▸ **Text shown**:
--- Begin ---

# Colorado-Las Vegas



## RonaldM (Feb 11, 2015)

I'm plannning to hitchhike from breckenridge to Las Vegas, maybe the next year. Anyone have information about hitchhiking on th I-70 and I-15. I have heard that hitchhiking near Utah could be a tough job. Also, I'm planning to do on late february/ beginning of march. How cold is it on these dates. 
I hope anyone could help me. To explain a little bit.... I live in Costa Rica, I have been on USA once. Next december I'm going to work for some time on colorado. When I finish, I want to take this adventure. (sorry if i made some mistakes at writting, still trying to improve)


----------



## Deleted member 2626 (Feb 11, 2015)

Man oh man. A good old thumb helps and a sharpie for writing your destination on a piece of cardboard. If its cold dress warm if hot take off some of those layers! Crazy i know. Hand drop


----------



## briancray (Mar 9, 2015)

I lived in Breckenridge, CO last winter and worked for Blue River Sports. I actually did some of this hitch so here is some information to help you out.

I-70 was pretty easy to get rides, just have people drop you off near the roundabouts on the exits and fly your signs there. Make sure you ask people where they are going and not just where you are headed. We had some asshole pick us up last year and drive 3 miles in an area where it was impossible to hitch even after we told him we were trying to get to California. Normally I don't give a shit, but standing outside when its like 10 degrees out sucks.

Grand Junction sucks balls to hitch out of, but you'll eventually get a ride...as for Fruita, don't bother stopping in this area. It's full of rich assholes who won't pick you up. We sat on the on-ramp for two days to get a lift from someone. Despite there being a truck stop, no truckers stopped at all.

Utah isn't too bad to hitch through though we did get hassled by the cops in St. George. They took our licenses and checked for warrants and threatened to give us citations if we didn't leave.

--- End ---

▸ **The tasks**:
a) In the hitchhiking thread, in which city did briancray say the cops hassled them?
b) In the rows, switch "column header" to "column title" in the lines between the one holding "Screen dimensions: 720x540" and the one holding "pos(412,405)", inclusive, and give back only those lines.

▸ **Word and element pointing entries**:
--- Begin ---

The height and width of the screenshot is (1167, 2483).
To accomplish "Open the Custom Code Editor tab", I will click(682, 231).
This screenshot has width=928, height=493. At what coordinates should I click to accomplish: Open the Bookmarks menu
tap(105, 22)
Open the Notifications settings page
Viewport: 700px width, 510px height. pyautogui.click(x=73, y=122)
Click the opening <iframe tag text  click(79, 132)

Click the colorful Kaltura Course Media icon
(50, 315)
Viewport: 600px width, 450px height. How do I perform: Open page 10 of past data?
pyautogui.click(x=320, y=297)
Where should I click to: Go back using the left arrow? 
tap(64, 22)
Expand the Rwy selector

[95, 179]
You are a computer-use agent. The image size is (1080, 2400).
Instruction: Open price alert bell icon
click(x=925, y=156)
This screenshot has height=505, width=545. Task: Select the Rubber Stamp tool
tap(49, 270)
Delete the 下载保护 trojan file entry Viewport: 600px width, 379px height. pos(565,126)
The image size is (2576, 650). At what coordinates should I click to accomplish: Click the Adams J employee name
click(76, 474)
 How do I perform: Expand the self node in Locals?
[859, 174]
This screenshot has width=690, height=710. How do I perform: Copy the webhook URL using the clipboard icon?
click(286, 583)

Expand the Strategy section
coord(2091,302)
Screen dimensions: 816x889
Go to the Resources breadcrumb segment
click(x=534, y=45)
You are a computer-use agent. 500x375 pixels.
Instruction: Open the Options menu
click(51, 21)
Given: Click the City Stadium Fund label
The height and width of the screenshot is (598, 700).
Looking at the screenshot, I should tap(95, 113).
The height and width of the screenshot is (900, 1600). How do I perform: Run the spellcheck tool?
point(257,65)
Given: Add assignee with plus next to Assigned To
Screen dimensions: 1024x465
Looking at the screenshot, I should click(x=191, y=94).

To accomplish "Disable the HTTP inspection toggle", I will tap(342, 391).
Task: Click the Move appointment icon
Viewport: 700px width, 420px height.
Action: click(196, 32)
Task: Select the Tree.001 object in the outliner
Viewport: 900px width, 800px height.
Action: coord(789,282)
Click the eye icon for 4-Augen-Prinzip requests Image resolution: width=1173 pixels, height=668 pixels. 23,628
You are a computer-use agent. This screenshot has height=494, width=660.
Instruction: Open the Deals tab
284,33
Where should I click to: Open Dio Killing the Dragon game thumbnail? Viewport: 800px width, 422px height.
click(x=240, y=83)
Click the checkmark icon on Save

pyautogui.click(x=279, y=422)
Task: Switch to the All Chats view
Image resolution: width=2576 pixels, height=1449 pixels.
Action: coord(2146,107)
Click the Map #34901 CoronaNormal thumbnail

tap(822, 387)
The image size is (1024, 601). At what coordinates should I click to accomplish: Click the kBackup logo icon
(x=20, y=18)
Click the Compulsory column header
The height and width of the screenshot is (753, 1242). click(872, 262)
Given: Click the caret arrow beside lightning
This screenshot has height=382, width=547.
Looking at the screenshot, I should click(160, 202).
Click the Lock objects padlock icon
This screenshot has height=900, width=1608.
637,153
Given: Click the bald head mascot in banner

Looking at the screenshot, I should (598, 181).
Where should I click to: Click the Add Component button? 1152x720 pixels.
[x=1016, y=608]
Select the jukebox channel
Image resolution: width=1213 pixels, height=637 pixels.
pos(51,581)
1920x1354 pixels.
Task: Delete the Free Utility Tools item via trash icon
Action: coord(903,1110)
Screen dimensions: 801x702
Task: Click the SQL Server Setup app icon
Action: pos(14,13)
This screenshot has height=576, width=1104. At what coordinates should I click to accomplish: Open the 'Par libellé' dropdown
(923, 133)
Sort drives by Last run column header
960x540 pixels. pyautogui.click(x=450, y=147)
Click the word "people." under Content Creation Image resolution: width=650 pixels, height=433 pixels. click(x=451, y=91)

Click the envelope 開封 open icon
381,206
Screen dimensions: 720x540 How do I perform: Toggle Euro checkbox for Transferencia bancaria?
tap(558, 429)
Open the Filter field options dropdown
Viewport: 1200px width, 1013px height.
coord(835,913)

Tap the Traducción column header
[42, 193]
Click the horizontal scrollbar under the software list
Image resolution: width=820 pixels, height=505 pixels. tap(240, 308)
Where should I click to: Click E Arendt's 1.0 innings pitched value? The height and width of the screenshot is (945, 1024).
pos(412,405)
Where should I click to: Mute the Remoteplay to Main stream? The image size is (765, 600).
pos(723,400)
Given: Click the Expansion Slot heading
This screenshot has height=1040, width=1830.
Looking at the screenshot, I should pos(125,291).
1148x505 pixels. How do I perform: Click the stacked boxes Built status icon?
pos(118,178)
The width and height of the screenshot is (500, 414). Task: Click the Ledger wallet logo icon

--- End ---

▸ **Outputs in order**:
a) St. George.

b)
Screen dimensions: 720x540 How do I perform: Toggle Euro checkbox for Transferencia bancaria?
tap(558, 429)
Open the Filter field options dropdown
Viewport: 1200px width, 1013px height.
coord(835,913)

Tap the Traducción column title
[42, 193]
Click the horizontal scrollbar under the software list
Image resolution: width=820 pixels, height=505 pixels. tap(240, 308)
Where should I click to: Click E Arendt's 1.0 innings pitched value? The height and width of the screenshot is (945, 1024).
pos(412,405)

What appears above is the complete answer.